START Exercise data
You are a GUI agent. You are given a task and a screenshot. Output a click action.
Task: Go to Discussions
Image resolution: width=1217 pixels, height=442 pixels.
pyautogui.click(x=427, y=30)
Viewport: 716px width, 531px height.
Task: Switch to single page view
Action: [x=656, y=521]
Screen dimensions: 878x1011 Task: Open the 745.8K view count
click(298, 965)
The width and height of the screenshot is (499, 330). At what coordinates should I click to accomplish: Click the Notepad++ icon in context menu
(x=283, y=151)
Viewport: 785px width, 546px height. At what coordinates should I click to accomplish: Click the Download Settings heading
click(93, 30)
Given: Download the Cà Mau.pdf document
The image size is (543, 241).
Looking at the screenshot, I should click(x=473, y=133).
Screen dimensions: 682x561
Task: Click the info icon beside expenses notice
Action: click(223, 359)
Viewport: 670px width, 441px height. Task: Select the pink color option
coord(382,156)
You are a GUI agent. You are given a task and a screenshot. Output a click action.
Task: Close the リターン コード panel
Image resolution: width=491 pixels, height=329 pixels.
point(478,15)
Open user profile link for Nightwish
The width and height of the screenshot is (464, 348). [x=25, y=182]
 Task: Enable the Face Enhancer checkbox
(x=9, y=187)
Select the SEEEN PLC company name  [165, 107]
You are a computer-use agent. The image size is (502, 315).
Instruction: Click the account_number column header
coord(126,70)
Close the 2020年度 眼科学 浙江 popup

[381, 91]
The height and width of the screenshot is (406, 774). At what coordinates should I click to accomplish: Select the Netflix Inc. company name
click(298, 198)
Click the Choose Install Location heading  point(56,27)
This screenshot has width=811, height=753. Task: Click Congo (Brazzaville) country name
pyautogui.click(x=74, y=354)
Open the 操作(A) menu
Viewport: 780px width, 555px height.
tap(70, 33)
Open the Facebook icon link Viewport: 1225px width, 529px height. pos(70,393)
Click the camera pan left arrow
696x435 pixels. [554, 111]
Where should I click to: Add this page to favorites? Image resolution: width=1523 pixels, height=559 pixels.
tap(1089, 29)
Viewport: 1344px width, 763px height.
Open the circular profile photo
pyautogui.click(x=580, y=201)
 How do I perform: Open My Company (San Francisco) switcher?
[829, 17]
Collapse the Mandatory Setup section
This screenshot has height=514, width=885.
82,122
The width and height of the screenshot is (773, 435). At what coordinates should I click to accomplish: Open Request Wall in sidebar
END Exercise data
◆ What to work on
Retype the records above in full, with no differences.

◆ Solution to this task
You are a GUI agent. You are given a task and a screenshot. Output a click action.
Task: Go to Discussions
Image resolution: width=1217 pixels, height=442 pixels.
pyautogui.click(x=427, y=30)
Viewport: 716px width, 531px height.
Task: Switch to single page view
Action: [x=656, y=521]
Screen dimensions: 878x1011 Task: Open the 745.8K view count
click(298, 965)
The width and height of the screenshot is (499, 330). At what coordinates should I click to accomplish: Click the Notepad++ icon in context menu
(x=283, y=151)
Viewport: 785px width, 546px height. At what coordinates should I click to accomplish: Click the Download Settings heading
click(93, 30)
Given: Download the Cà Mau.pdf document
The image size is (543, 241).
Looking at the screenshot, I should click(x=473, y=133).
Screen dimensions: 682x561
Task: Click the info icon beside expenses notice
Action: click(223, 359)
Viewport: 670px width, 441px height. Task: Select the pink color option
coord(382,156)
You are a GUI agent. You are given a task and a screenshot. Output a click action.
Task: Close the リターン コード panel
Image resolution: width=491 pixels, height=329 pixels.
point(478,15)
Open user profile link for Nightwish
The width and height of the screenshot is (464, 348). [x=25, y=182]
 Task: Enable the Face Enhancer checkbox
(x=9, y=187)
Select the SEEEN PLC company name  [165, 107]
You are a computer-use agent. The image size is (502, 315).
Instruction: Click the account_number column header
coord(126,70)
Close the 2020年度 眼科学 浙江 popup

[381, 91]
The height and width of the screenshot is (406, 774). At what coordinates should I click to accomplish: Select the Netflix Inc. company name
click(298, 198)
Click the Choose Install Location heading  point(56,27)
This screenshot has width=811, height=753. Task: Click Congo (Brazzaville) country name
pyautogui.click(x=74, y=354)
Open the 操作(A) menu
Viewport: 780px width, 555px height.
tap(70, 33)
Open the Facebook icon link Viewport: 1225px width, 529px height. pos(70,393)
Click the camera pan left arrow
696x435 pixels. [554, 111]
Where should I click to: Add this page to favorites? Image resolution: width=1523 pixels, height=559 pixels.
tap(1089, 29)
Viewport: 1344px width, 763px height.
Open the circular profile photo
pyautogui.click(x=580, y=201)
 How do I perform: Open My Company (San Francisco) switcher?
[829, 17]
Collapse the Mandatory Setup section
This screenshot has height=514, width=885.
82,122
The width and height of the screenshot is (773, 435). At what coordinates should I click to accomplish: Open Request Wall in sidebar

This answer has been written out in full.